Movie Review: 'The House With A Clock In Its Walls'

Sep 27, 2018

Credit cate-blanchett.com

I don’t know anything about the 1973 novel the new movie The House With A Clock In Its Walls is based on, but the movie hints at a story that’s much more melancholy and emotionally complex than what we actually get. It seems like it could have been a tale about dealing with grief and loss, set against the wonder and whimsy of magic and wizards and witches.

Instead, director Eli Roth decided to go for much more of a funhouse romp, leaving aside any emotional weight in favor of demonic jack-o-lanterns, creepy animated dolls, and a few poop jokes.

And that would have been fine, but even at that, Roth pulls his punches. The movie stars Jack Black as the uncle of a boy named Lewis. Lewis, our hero, has lost his parents in a car accident, and is sent to live with Black in his spooky mansion. We learn that Black is a warlock, the good kind, and Lewis learns many magical secrets, both from his uncle and from their neighbor, a witch named Florence played by Cate Blanchett, who at some point also lost her entire family.

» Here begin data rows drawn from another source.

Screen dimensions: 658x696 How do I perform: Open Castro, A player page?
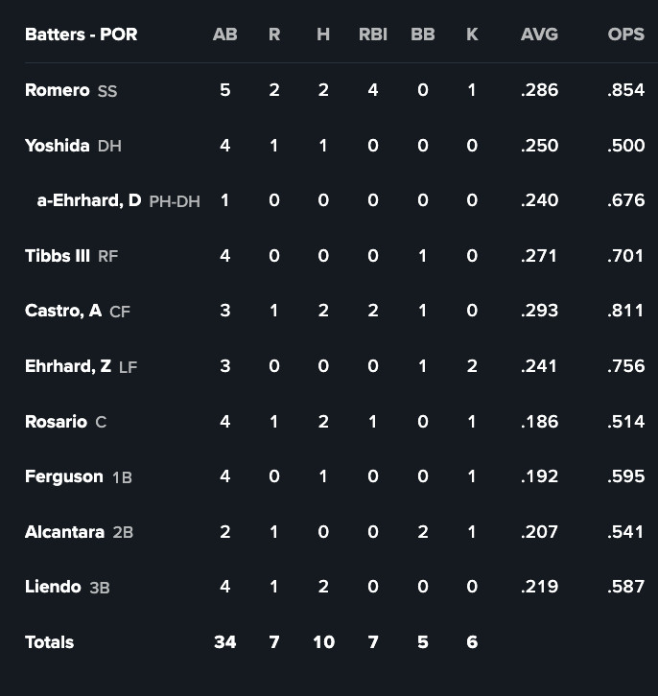point(63,311)
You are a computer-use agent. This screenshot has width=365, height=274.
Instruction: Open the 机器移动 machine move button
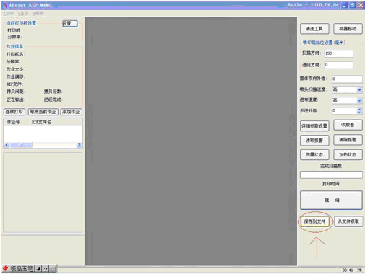[x=348, y=29]
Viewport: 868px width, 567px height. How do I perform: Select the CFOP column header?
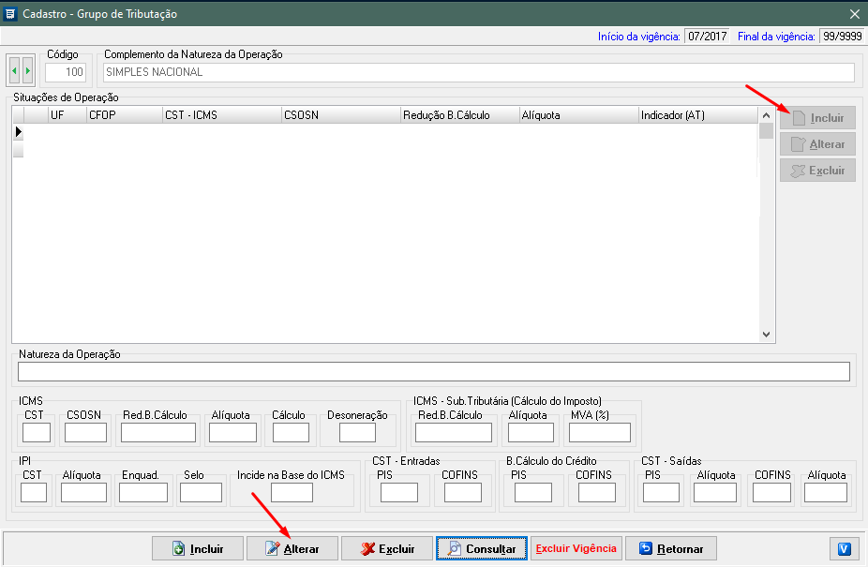click(x=123, y=114)
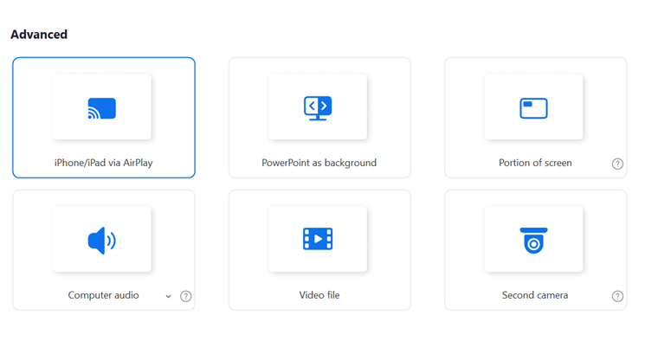Choose the PowerPoint as background label
This screenshot has width=645, height=354.
319,163
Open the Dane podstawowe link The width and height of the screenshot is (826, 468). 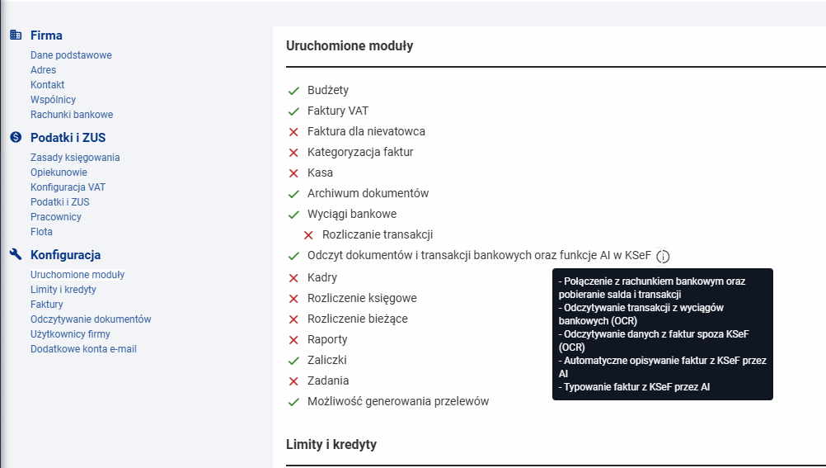(x=71, y=54)
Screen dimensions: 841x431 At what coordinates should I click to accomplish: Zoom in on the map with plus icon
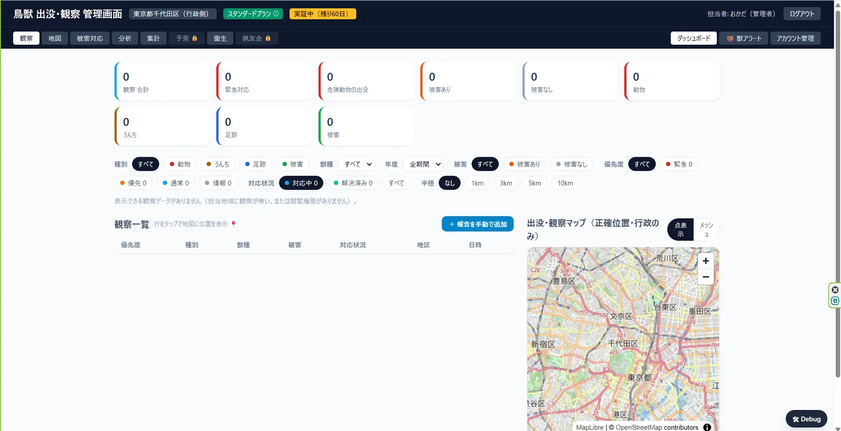(705, 261)
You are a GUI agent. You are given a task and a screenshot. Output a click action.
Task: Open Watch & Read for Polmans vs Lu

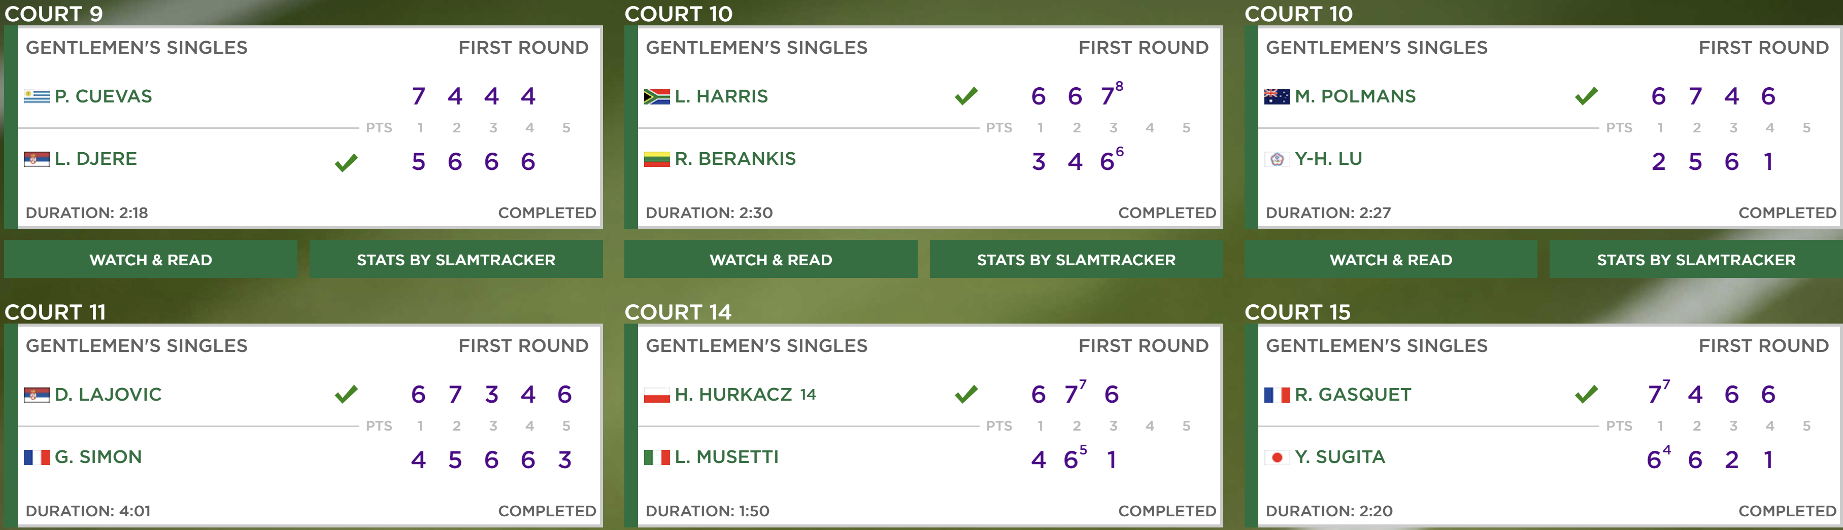coord(1391,260)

Now, Jack Black is the kind of actor who can really let loose, and personally, I find his enthusiasm infectious, but for some reason here, they’ve really dialed him back. It’s like he’s at a four when his scale goes up to 11. And this is kind of how the entire movie operates. Eli Roth, making his first foray into family-friendly filmmaking after a career of bloody horror movies, just kind of pulls the reins and never lets the movie truly go bonkers or get really exciting. And if this was the direction he decided to go with this story, why not just take it over the top? And why hire Jack Black if you’re not going to let him really take off?

It all just feels like a real missed opportunity. All of the personal loss Lewis and Florence have experienced barely registers as more than a plot point, so we have no real emotional stakes, and the potential fun of the magical elements end up feeling like pale imitations of better movies. None of it is bad, really, it’s just so uninspired. And frankly, I spent a good part of The House With A Clock In Its Walls looking at the clock on the movie theater wall, just counting the minutes until it was over.